Reading passage:
--- Begin ---
One day, David realized that though his ADD made him unhappy in an office setting, it made him well-suited for public speaking where he would be able to talk freely as the center of others’ attention. That’s exactly what he decided to pursue. He began researching how others overcame their ADD and discovered that our greatest weaknesses can also be our greatest strengths. The result? His book, The Freak Factor: Discovering Uniqueness by Flaunting WeaknessDavid’s become highly regarded speaker with engagements around the world—all because he reframed his past and leveraged it to build the future he wanted.

To transform your thinking about the past, ask yourself these reframing questions:

  • What if I’m wrong about a particular belief I have about myself?
  • What was the good that came from a bad prior experience?
  • Are there alternative explanations for events or different ways to look at what happened in my past?

Just like David, exploring the answers to these questions can be the key to your future success!
--- End ---
Exercise task 1: From the passage on reframing the past, pull out the part starting with "To transform your" and going on through "your future success!", copying it word for word.

Records shown:
--- Begin ---
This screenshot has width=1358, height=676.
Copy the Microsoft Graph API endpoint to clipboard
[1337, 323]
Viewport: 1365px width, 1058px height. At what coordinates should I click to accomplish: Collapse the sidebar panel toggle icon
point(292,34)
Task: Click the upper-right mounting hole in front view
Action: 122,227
--- End ---
--- Begin ---
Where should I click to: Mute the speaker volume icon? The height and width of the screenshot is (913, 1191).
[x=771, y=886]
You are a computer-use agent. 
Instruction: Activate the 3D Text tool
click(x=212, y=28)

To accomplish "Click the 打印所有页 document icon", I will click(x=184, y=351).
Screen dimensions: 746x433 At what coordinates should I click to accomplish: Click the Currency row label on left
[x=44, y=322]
--- End ---
--- Begin ---
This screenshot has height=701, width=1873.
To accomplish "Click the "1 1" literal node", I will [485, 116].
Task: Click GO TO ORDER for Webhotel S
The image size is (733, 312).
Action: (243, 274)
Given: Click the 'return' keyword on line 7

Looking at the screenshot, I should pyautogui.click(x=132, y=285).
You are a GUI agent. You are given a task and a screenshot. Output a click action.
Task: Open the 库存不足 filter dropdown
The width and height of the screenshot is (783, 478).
--- End ---
Exercise task 2: Copy every line of the listing that contains the string "coordinates". Case counts.

Correct response 1:
To transform your thinking about the past, ask yourself these reframing questions:

  • What if I’m wrong about a particular belief I have about myself?
  • What was the good that came from a bad prior experience?
  • Are there alternative explanations for events or different ways to look at what happened in my past?

Just like David, exploring the answers to these questions can be the key to your future success!

Correct response 2:
Viewport: 1365px width, 1058px height. At what coordinates should I click to accomplish: Collapse the sidebar panel toggle icon
Screen dimensions: 746x433 At what coordinates should I click to accomplish: Click the Currency row label on left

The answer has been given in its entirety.